Already, there are reports that custodians have terminated relationships with RIAs and sent letters to clients warning them that their advisor has inadequate cybersecurity. These custodians have advised clients to seek another advisor, Hurley says he was told.
One in three Americans has been the victim of identity theft, according to research. Cyber-criminals “don’t have to hack clients’ accounts; they can just steal their identity,” Hurley says.
About 50% of the victims are children who often tend to be cavalier with their data. It is vital for affluent Americans to protect childrens' privacy and safety since 29% have been stalked.
Among the most popular items of private data for cyber thieves are credit cards, tax returns and health insurance information. These criminals are becoming increasingly sophisticated in the methods they use to attack their victims. "They will come after a lawyer differently than an engineer," Hurley said.

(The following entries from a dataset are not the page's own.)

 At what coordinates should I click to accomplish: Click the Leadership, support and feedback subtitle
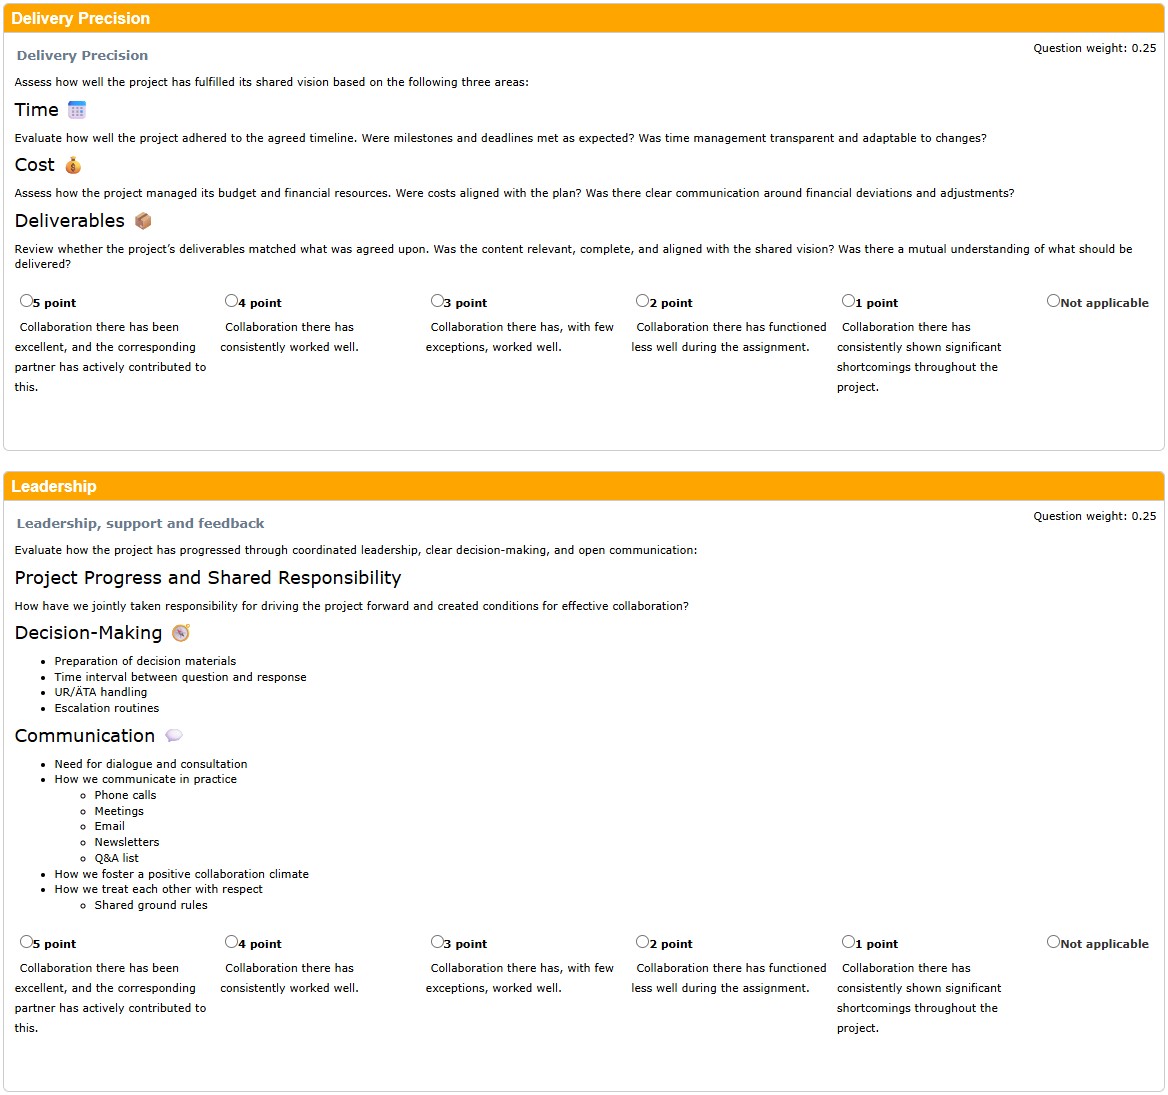click(x=140, y=523)
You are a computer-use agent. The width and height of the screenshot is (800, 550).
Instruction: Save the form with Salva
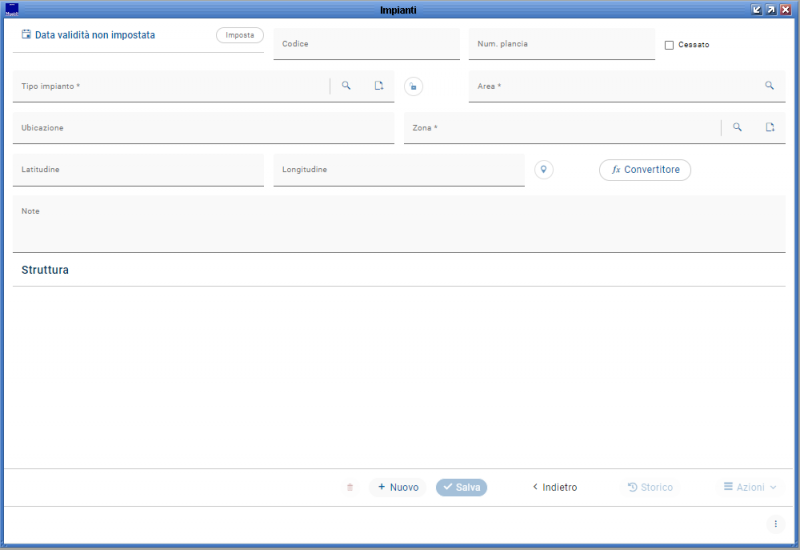[x=462, y=488]
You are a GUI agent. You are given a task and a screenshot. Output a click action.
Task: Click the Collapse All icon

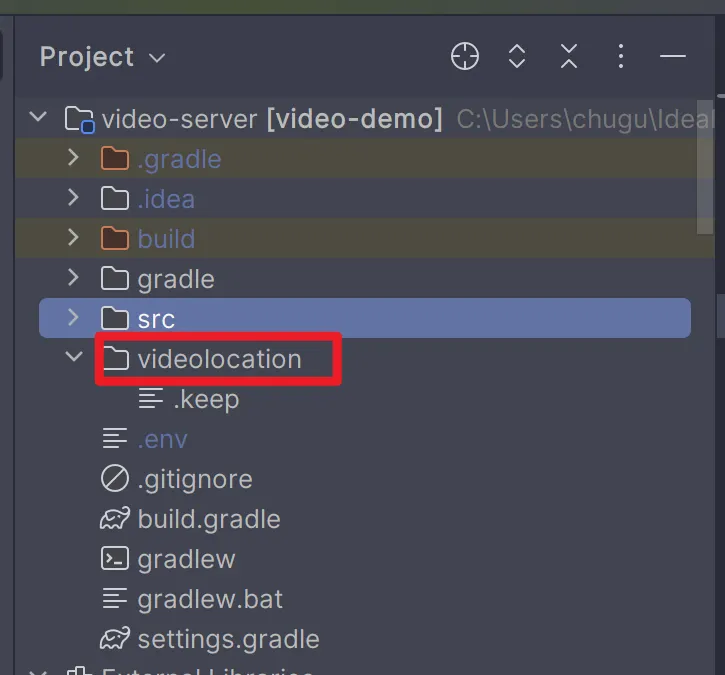(x=569, y=57)
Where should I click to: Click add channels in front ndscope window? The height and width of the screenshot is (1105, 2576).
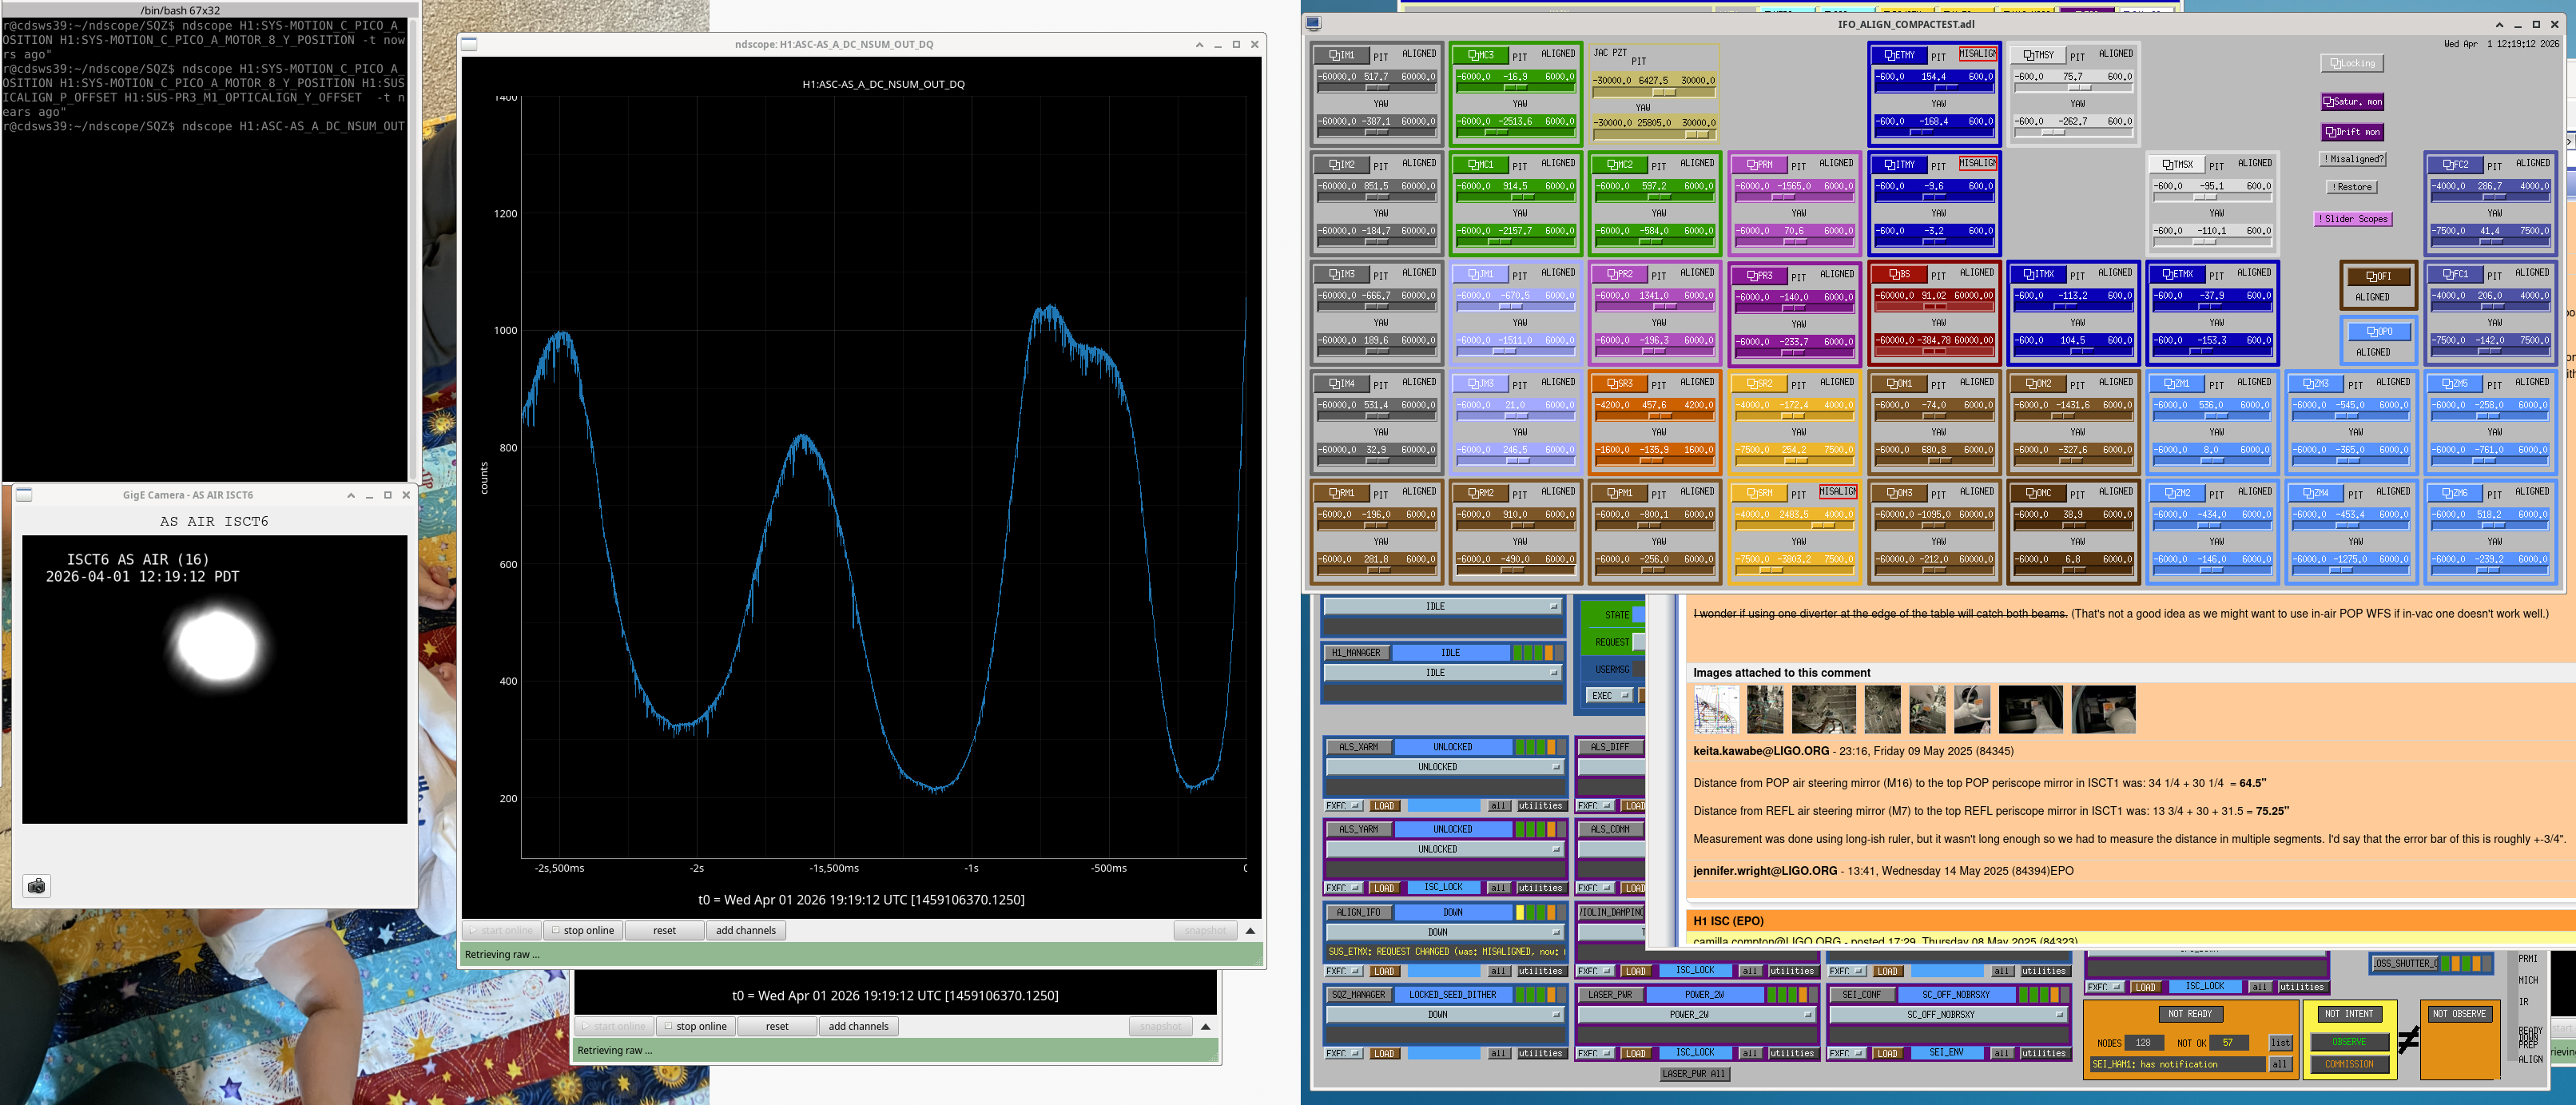[x=745, y=930]
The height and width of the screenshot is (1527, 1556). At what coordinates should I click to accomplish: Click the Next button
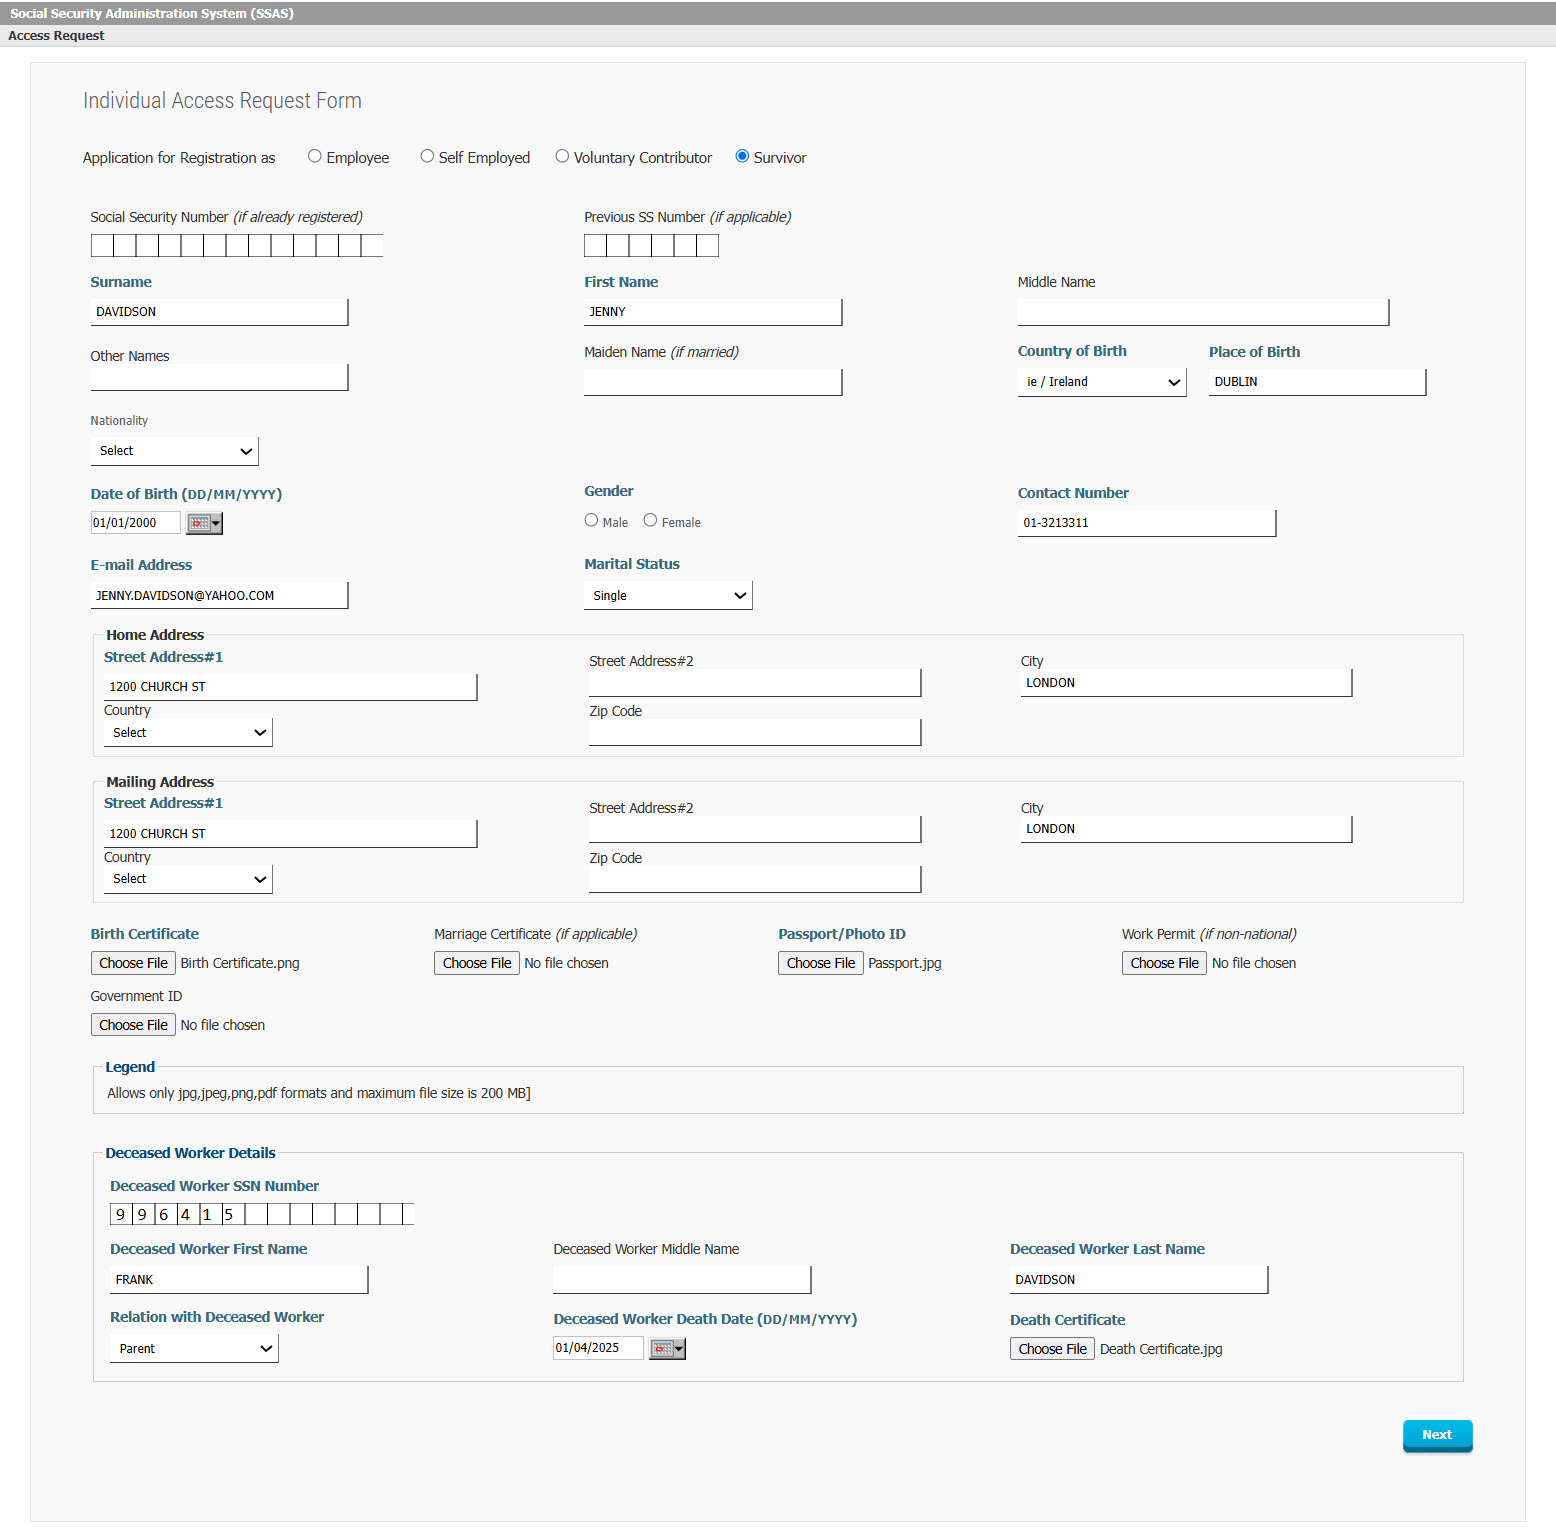click(1437, 1435)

Because they reside at the nexus between hundreds of clients and their money, financial advisors and their employees are extremely desirable targets. Several of the nation's biggest law firms, including Covington & Burling and Cravath, already have been victims of debilitating hacks.
In the next few years, Hurley believes it is advisors' interest to offer cybersecurity services to clients. "It's relatively easy and it helps the client relationship," he said., "It's also in advisors' interest and it help justify ongoing fees."
The downside of not offering cybertheft protection is equally obvious. "What's an advisor going to day after a client get hacked? Tell them it's not my job?" he asked rhetorically.